How GitLab Built a Single Codebase for One Million CI Pipelines

The CTO Podcast with Fexingo · 2026-06-25 · 8 min

Substance score

45 / 100

Five dimensions, 20 points each

Insight Density13 / 20

Originality9 / 20

Guest Caliber2 / 20

Specificity & Evidence14 / 20

Conversational Craft7 / 20

GitLab scaled its CI system to handle over one million pipelines per day by optimizing a single Rails monolith rather than breaking into microservices, focusing engineering effort on database partitioning, Redis Cluster queue management, and lock-free job scheduling mechanisms. The episode covers their architectural decisions, the elimination of global locks through atomic Redis operations, safe deployment practices using feature flags, and database migration strategies that enable zero-downtime changes at scale.

Key takeaways

PostgreSQL table partitioning by project ID and creation date significantly reduces query scans on high-volume tables like `ci_pipelines` in a monolithic architecture.
Redis Cluster cross-slot operation problems can be solved by using hash tags in key naming (e.g., `{pipeline_id}`) to colocate related jobs on the same node.
Lock-free job scheduling using atomic Redis operations like `WATCH`, `MULTI`, and Lua scripts eliminates global mutex bottlenecks that degrade performance at scale.
Feature flag-based rollouts allow safe gradual deployment of architectural changes, catching edge cases before full fleet exposure.
Zero-downtime database migrations require breaking changes into reversible, batched steps and establishing a database review process for every migration-related merge request.

Topics in this episode

GitLab Rails PostgreSQL partitioning Redis Cluster Redis Lua scripts Sidekiq Online schema changes (pt-osc, gh-ost)Lock-free algorithms Feature flags Database migration strategy

What our scoring noted

Our reviewer’s read on each dimension, with quotes from the episode.

Insight Density

13 / 20

For an 8-minute episode the content is genuinely dense with actionable technical specifics - Redis hash-tag key design, lock-free scheduling via WATCH/MULTI/Lua, PostgreSQL partitioning strategy, and zero-downtime migration steps. However, some filler commentary and a clichéd closing drag the density down.

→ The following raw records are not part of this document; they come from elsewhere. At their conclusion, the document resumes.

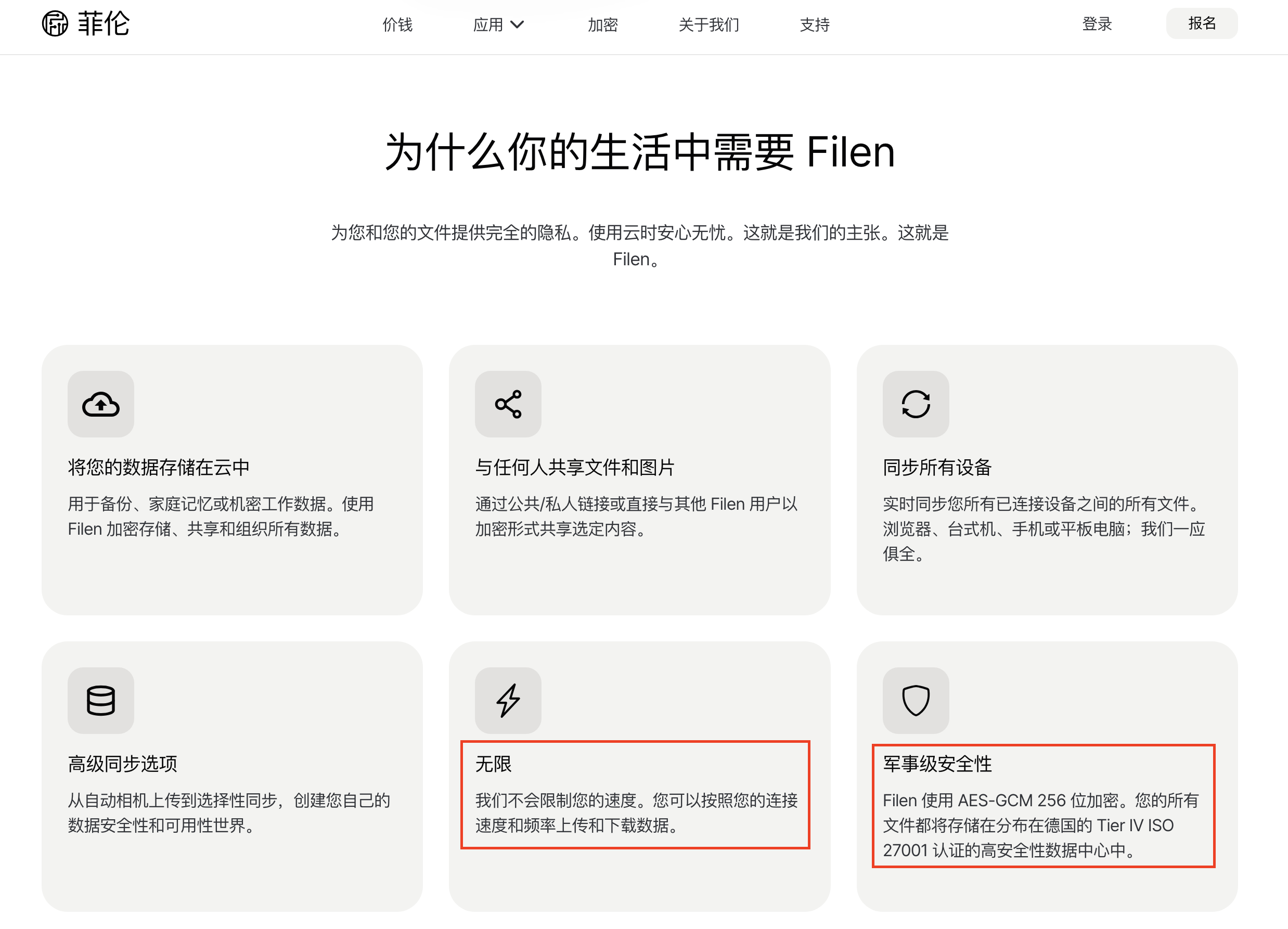Screen dimensions: 1288x929
Task: Click the 报名 sign up button
Action: tap(1202, 23)
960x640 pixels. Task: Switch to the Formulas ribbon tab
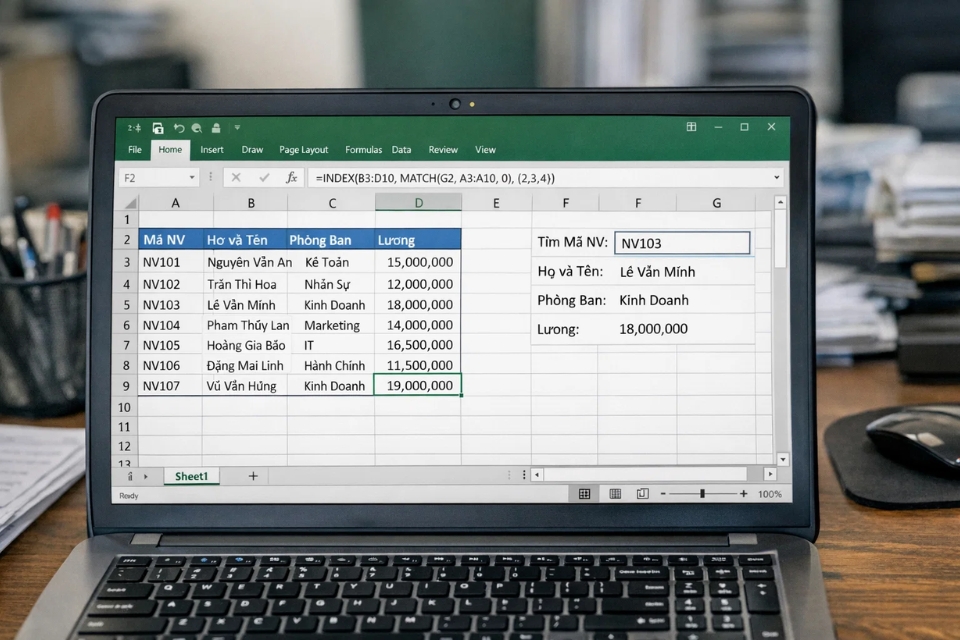click(363, 149)
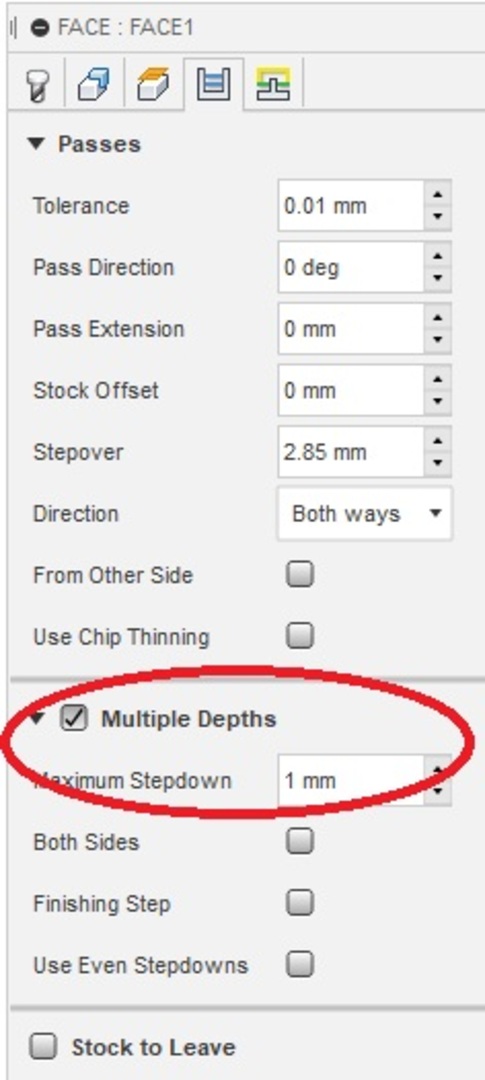Image resolution: width=485 pixels, height=1080 pixels.
Task: Uncheck the Multiple Depths checkbox
Action: [x=74, y=718]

they partition the `ci_pipelines` table by project ID and by creation date, so queries for recent pipelines on a busy project don't scan the whole table

they moved to a lock-free design using atomic Redis operations - like `WATCH` and `MULTI` for optimistic locking, and Lua scripts for atomic updates

Originality

9 / 20

The 'monolith beats microservices at scale' argument is now a well-worn contrarian take rather than a genuinely fresh one, and the closing lesson ('the best architecture is the one you already have') is close to a platitude. The GitLab-specific technical details add genuine value, but the framing is recycled.

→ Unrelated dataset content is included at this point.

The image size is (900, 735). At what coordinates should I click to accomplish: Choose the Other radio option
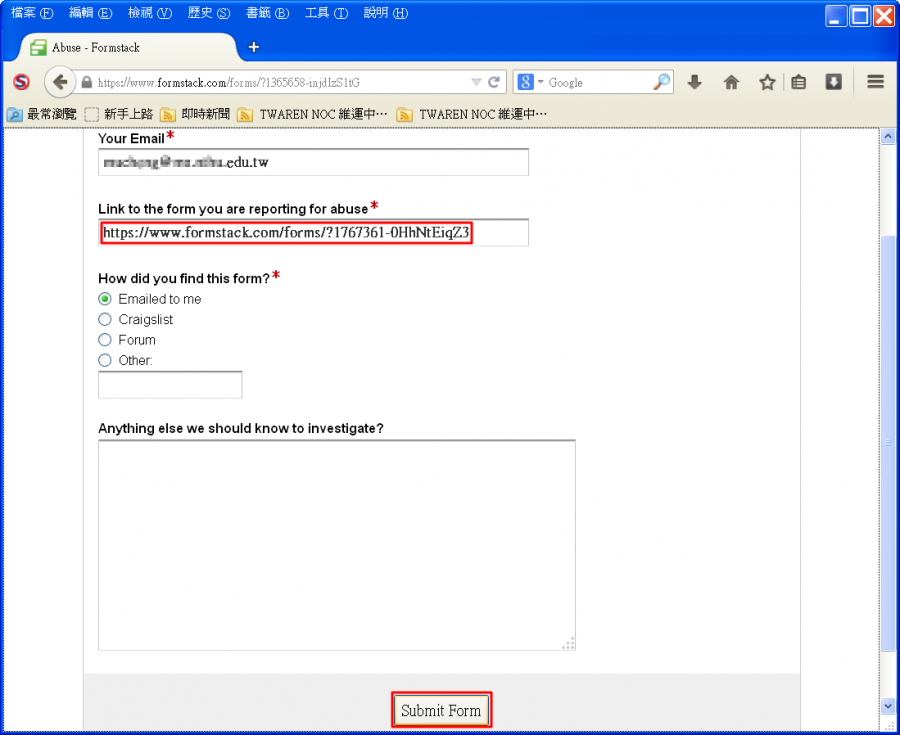[105, 360]
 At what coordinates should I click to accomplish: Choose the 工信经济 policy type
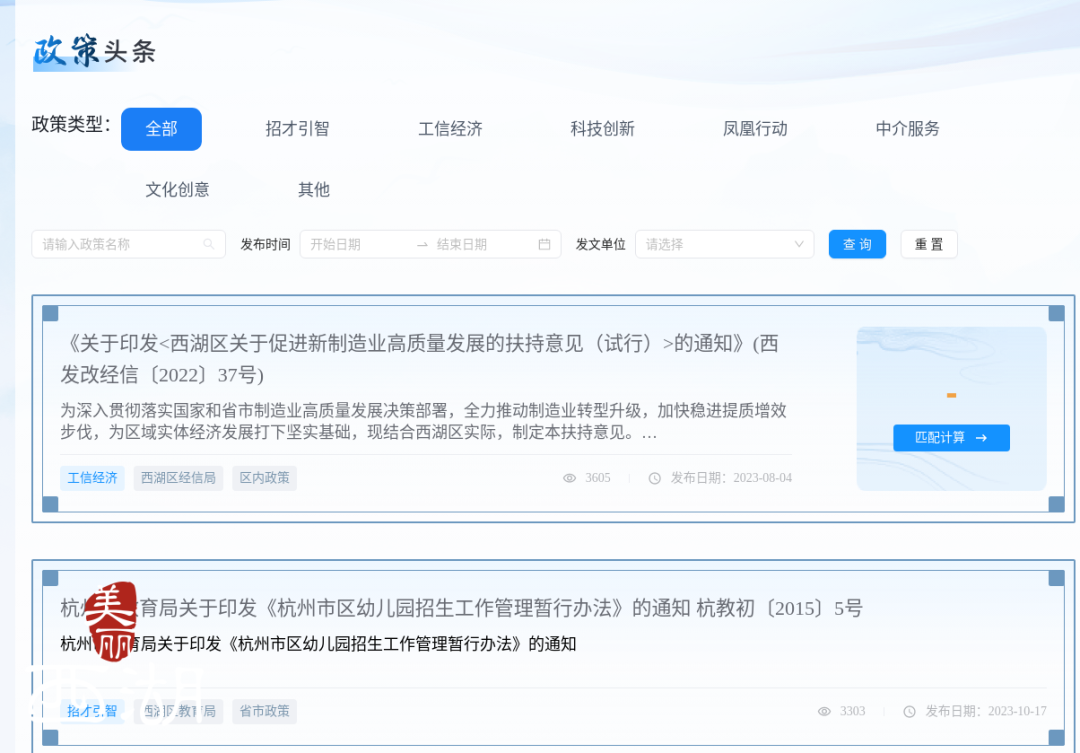click(x=450, y=129)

Everyone talks about microservices for scale, but GitLab doubled down on the monolith

the best architecture is the one you already have, if you're willing to optimize it relentlessly

Guest Caliber

2 / 20

There is no guest at all - this is two co-hosts synthesising GitLab's publicly available engineering blog posts. No practitioner who actually built or operated the system is present, which is a fundamental weakness for a show claiming to cover real engineering stories.

That's all for this episode of The CTO Podcast. We'll be back next time with another deep dive.

This show exists because a group of listeners chip in monthly

Specificity & Evidence

14 / 20

The episode names specific tables (ci_pipelines, ci_job_artifacts), specific Redis primitives (WATCH, MULTI, Lua scripts, hash tags), specific tools (pt-osc, gh-ost, Sidekiq), a concrete batch size (1000 rows), and a hard p99 metric - strong specificity for the duration.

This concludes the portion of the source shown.